SET TASK 1 »
Among the records below, set down exactly the lines starting with the line that contains "550x506 pixels." and going on through the line that contains "CIR 'A' badge", and leave the pictures out of your copy.

DOCUMENT EXTRACT »
○ ○ ○ ○ ○

Justin Bieber Haters are all Losers (10 Reasons)
Posted by Michael Vacanti
Obviously Justin Bieber is getting some negative press lately.
Egged his neighbor.
Got rung up on DUI charges.
Now, there is talk of deporting him back to Canada.
Wait Wait Wait.
Well yes, I do that too. But today I want to defend the person who gets the most unjustified hate on planet earth.
A polarizing 19 year old, fans obsess over him while seemingly everyone age 24+ hates the kid.
Here are the ten most common critiques squealed by Bieber haters, followed by reasons you should bite your damn tongue.
Hate #1: “His Music Sucks”
This baffles me because the kid is a legitimate talent. He plays the piano, writes his own lyrics and he sings well.
Sure, many songs cater to his 13-17 year-old female target market.
But when “Bandz A Make Her Dance” reaches platinum [here] and famous musicians from The Beatles and MJ to Britney and Beyonce get caught lip synching, how can you write off a kid for dominating the acoustic version off a song HE wrote, LIVE on a national television?
Hate #2 “He Looks Like A Lesbian”
A 13 year old makes it big in music by posting videos on youtube, and you react by saying this CHILD looks like a homosexual woman — because of his hairstyle?
The sad part is, I know you same keyboard warriors changed your facebook picture to that off-red tinted double stripe gay pride support photo for a few days to fit your new hipster image and show support for the two gay people you know. Shame on you.
JB takes a light-hearted crack at himself in a 2011 superbowl commercial
Hate #3: “Dresses Like An Idiot / Ugly Tattoos”
Honestly, you don’t have anything better to do with your time than criticize the style of a person you have never met?
If he wants to wear leather pants or bro tanks or red high-tops of straight bill hats, why do you care?
Hate #4: “Bieber & Lord Stanley’s Cup”
A Canadian born, life long hockey fan had the opportunity to take pictures with the Stanley Cup while posing with children who are Bieber/Blackhawk fans, and you’re infuriated because he touched the cup?
I’ve touched the cup.
My little sisters have touched the cup.
I have been to parties where floozeys get wasted drinking beer out of the cup.
The whole ‘you can’t touch the cup unless you’ve won it’ isn’t a thing for us common folk. Sure, it might make sense for pro hockey players, but not us. Additionally, Blackhawk’s fans got pissed JB accidentally stepped on the team logo. Take a deep breath guys. Not everyone is familiar with locker room tradition.
Hate #5: “He Helps More Kids Than Any Other Recording Artist, Ever”
Bieber leads all recording artists in lives touched through Make-A-Wish Foundation.

○ ○ ○ ○ ○

DATA FOR THE TASK »
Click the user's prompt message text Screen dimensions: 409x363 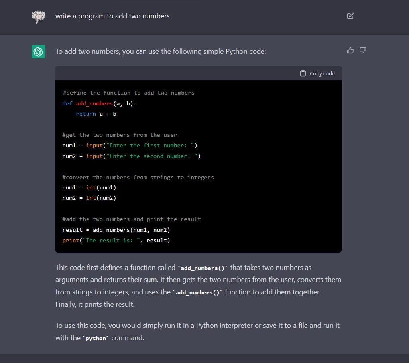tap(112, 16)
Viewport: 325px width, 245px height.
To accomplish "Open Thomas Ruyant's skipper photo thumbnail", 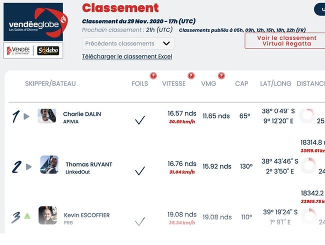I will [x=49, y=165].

○ ○ ○ ○ ○

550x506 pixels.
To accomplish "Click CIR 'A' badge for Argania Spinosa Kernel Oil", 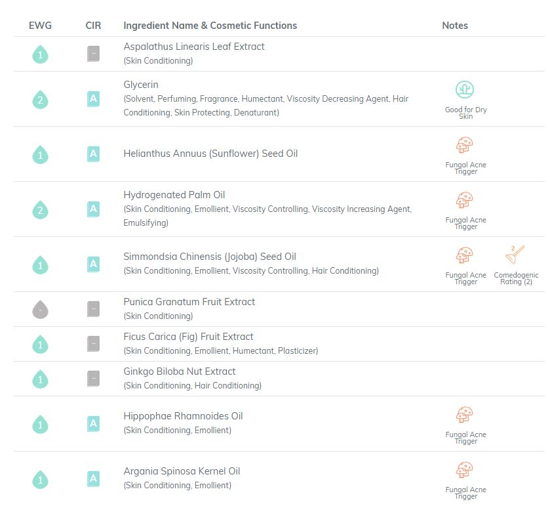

○ ○ ○ ○ ○

SET TASK 2 »
From the post about Justin Bieber's haters, extract the passage starting with "If he wants" and going on through "locker room tradition.", word for word.

WORKED ANSWER 1 »
550x506 pixels.
To accomplish "Click CIR 'A' badge for Argania Spinosa Kernel Oil", 

WORKED ANSWER 2 »
If he wants to wear leather pants or bro tanks or red high-tops of straight bill hats, why do you care?
Hate #4: “Bieber & Lord Stanley’s Cup”
A Canadian born, life long hockey fan had the opportunity to take pictures with the Stanley Cup while posing with children who are Bieber/Blackhawk fans, and you’re infuriated because he touched the cup?
I’ve touched the cup.
My little sisters have touched the cup.
I have been to parties where floozeys get wasted drinking beer out of the cup.
The whole ‘you can’t touch the cup unless you’ve won it’ isn’t a thing for us common folk. Sure, it might make sense for pro hockey players, but not us. Additionally, Blackhawk’s fans got pissed JB accidentally stepped on the team logo. Take a deep breath guys. Not everyone is familiar with locker room tradition.